[BEGIN Supplied text]
Figures from the finance ministry showed that tax receipts over the period 2011 to 2013 would be almost 39 billion euros (50 billion dollars) less than predicted last year.

Germany, quick to lecture Greece over its debt crisis, has considerable fiscal problems of its own that were exacerbated by its biggest recession since World War II last year when output shrank five percent.

Europe's biggest economy, now pressing for tougher European Union rules on deficits in light of the Greek turmoil, expects to borrow around 80 billion euros this year and to spend far more than it earns.

Its budget deficit is forecast by Brussels to reach some five percent of gross domestic output (GDP) this year, well above the three percent limit set out in the 27-nation bloc's fiscal rule book.

Greece, by comparison, is forecast to record a deficit of 9.3 percent of GDP, according to forecasts this week from the European Commission. Portugal's is seen at 8.5 percent and Spain's at 10.2 percent.

Merkel ditched her previous coalition partners in elections in September in favour of a tie-up with the pro-business Free Democrats (FDP), promising to alleviate taxpayers to the tune of 24 billion euros.

Merkel and her Finance Minister Wolfgang Schaeuble have indicated in recent weeks however that there will be no tax cuts before 2012. On Sunday a key state election could lose her coalition its majority in the upper house.
[END Supplied text]
[BEGIN Extracted entries]
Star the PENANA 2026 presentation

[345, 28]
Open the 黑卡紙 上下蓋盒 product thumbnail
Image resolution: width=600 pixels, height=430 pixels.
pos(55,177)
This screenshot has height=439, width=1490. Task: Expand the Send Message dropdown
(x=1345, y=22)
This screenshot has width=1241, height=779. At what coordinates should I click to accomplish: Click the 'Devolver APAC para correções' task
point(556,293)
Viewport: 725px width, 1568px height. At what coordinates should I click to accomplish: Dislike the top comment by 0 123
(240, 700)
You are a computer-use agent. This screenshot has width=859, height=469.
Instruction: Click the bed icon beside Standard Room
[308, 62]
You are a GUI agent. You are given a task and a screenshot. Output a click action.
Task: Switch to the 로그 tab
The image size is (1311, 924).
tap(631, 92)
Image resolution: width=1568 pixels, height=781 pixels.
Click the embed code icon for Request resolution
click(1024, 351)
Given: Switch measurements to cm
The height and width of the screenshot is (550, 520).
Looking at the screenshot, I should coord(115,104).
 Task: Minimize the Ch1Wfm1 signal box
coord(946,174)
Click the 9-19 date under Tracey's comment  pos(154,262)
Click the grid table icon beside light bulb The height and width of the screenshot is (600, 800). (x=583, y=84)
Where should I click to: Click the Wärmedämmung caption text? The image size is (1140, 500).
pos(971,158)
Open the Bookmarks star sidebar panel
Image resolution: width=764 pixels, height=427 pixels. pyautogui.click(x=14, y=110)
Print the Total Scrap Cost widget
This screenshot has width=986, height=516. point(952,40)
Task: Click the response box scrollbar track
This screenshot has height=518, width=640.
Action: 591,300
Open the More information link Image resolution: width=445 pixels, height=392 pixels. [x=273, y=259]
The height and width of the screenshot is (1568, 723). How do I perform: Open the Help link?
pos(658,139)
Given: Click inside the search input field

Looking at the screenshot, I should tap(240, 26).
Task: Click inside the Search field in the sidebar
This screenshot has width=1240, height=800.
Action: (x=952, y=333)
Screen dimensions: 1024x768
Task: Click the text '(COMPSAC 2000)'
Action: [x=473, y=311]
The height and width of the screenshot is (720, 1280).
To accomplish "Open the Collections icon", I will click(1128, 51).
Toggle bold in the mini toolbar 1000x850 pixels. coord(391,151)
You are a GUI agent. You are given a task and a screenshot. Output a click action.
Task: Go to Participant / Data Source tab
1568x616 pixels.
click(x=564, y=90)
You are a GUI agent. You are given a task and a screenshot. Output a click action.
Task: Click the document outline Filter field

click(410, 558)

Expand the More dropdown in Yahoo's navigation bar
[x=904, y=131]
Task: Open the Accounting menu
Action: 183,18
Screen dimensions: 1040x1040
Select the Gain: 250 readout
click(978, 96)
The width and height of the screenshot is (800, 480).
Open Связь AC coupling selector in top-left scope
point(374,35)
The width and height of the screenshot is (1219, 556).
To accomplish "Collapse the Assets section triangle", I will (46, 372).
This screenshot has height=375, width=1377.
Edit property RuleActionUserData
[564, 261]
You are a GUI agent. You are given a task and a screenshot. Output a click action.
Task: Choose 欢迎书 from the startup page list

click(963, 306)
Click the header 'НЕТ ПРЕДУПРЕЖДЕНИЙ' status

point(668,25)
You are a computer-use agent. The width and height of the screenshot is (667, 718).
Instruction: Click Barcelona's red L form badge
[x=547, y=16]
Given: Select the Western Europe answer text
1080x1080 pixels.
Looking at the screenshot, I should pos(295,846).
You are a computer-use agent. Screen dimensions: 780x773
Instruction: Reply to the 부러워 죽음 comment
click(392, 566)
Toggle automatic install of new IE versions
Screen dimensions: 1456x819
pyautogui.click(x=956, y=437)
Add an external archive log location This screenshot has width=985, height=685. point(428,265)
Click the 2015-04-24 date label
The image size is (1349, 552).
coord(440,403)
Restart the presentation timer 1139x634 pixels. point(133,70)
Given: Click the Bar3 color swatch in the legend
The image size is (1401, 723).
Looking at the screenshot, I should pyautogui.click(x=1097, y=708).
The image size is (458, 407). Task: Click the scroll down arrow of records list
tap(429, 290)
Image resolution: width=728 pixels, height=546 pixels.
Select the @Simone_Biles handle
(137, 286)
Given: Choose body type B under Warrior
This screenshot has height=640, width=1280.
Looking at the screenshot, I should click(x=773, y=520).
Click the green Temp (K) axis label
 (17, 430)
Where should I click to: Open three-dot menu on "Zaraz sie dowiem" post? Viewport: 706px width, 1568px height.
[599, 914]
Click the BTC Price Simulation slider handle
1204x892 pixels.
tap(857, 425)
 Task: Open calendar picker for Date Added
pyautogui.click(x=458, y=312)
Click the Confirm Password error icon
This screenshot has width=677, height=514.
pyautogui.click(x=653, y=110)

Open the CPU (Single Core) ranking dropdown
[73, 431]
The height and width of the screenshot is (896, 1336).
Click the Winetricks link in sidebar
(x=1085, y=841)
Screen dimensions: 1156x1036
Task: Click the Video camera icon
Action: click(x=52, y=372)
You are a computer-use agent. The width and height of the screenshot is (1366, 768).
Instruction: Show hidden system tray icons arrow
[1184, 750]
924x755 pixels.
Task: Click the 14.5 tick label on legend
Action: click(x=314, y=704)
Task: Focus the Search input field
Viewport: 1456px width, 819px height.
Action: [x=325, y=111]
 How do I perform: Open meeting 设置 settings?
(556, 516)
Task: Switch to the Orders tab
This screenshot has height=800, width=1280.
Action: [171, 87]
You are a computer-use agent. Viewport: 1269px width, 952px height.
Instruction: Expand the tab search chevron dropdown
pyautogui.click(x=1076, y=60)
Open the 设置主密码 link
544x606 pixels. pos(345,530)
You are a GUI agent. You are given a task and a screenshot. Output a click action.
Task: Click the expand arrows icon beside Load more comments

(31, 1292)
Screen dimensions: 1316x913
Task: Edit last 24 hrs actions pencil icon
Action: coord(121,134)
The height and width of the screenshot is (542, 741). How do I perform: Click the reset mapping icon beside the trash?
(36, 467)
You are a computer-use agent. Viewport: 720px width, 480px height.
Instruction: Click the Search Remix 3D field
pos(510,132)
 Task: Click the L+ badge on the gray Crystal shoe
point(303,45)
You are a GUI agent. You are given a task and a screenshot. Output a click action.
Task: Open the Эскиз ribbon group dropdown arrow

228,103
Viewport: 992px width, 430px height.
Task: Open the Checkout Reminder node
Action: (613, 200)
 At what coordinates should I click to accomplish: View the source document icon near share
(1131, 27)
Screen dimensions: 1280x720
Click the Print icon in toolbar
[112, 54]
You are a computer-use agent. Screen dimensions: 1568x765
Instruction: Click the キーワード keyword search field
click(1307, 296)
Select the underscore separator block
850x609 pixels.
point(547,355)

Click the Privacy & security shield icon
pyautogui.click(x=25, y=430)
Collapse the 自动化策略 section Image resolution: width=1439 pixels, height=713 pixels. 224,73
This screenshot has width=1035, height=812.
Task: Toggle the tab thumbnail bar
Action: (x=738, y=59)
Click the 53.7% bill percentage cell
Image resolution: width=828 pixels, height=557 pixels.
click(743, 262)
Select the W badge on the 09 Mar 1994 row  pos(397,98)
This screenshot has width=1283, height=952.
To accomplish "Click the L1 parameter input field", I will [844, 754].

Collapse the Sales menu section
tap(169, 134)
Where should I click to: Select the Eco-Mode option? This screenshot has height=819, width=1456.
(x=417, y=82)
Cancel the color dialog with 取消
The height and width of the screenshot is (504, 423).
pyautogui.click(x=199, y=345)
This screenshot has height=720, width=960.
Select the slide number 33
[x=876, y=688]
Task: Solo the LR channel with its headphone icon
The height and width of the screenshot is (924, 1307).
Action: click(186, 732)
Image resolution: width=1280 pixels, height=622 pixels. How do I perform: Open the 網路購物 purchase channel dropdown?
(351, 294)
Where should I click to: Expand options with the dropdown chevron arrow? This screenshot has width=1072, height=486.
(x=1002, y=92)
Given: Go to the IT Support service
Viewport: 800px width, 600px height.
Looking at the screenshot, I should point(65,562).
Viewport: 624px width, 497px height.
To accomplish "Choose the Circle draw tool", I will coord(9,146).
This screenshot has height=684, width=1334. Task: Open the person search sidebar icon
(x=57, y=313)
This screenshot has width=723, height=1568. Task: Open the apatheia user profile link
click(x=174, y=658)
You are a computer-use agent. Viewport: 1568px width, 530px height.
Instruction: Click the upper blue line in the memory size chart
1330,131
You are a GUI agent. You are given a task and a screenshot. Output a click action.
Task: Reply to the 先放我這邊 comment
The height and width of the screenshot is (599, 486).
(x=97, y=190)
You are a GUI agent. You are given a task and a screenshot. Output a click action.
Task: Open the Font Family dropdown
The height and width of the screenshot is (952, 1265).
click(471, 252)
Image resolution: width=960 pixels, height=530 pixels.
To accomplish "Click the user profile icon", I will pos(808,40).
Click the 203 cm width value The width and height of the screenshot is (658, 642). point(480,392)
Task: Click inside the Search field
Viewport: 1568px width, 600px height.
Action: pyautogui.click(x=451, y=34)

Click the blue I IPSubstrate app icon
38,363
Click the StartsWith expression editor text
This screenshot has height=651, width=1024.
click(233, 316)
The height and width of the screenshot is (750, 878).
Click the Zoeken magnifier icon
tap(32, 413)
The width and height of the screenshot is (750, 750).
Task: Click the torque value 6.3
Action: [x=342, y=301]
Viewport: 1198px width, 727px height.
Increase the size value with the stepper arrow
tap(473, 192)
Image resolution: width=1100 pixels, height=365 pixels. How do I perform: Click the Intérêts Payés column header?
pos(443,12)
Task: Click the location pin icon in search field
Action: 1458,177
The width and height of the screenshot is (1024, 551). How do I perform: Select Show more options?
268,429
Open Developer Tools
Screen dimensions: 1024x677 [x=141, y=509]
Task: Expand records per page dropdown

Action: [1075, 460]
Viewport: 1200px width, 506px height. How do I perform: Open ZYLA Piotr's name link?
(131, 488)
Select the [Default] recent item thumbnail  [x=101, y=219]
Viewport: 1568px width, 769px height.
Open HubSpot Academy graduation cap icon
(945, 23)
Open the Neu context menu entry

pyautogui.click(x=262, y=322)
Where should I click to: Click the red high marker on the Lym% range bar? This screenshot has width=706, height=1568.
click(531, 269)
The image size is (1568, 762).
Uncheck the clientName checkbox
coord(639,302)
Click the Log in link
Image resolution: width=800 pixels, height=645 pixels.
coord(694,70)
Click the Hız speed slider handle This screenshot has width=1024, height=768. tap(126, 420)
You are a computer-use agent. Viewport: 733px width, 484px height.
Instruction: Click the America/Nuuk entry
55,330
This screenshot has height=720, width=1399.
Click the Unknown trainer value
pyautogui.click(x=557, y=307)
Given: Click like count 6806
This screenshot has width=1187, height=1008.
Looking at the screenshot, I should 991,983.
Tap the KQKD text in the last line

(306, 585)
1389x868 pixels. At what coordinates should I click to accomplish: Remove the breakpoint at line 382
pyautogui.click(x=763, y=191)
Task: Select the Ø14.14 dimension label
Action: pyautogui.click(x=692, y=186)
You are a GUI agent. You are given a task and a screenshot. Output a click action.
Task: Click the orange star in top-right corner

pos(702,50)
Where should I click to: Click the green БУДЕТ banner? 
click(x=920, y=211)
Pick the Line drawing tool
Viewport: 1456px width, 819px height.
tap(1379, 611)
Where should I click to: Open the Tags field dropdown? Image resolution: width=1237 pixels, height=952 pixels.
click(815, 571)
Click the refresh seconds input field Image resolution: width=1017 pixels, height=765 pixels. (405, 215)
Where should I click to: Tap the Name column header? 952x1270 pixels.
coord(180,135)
[END Extracted entries]
**To do**
A - According to the passage on Germany's finances, how far below last year's prediction will tax receipts for 2011 to 2013 fall?
B - Summarize the passage on Germany's finances in two sentences.
C - From the passage on Germany's finances, quote everything from "Its budget deficit" down to "fiscal rule book.".
The lines that come after the passage on Germany's finances are not needed here.

**Answers**
A - Almost 39 billion euros (50 billion dollars).

B - Finance ministry figures show German tax receipts for 2011 to 2013 coming in almost 39 billion euros below last year's prediction, and Brussels forecasts Germany's budget deficit at some five percent of GDP this year, above the EU's three percent limit. Merkel had promised her new coalition would relieve taxpayers by 24 billion euros, but she and Finance Minister Wolfgang Schaeuble have indicated there will be no tax cuts before 2012.

C -
Its budget deficit is forecast by Brussels to reach some five percent of gross domestic output (GDP) this year, well above the three percent limit set out in the 27-nation bloc's fiscal rule book.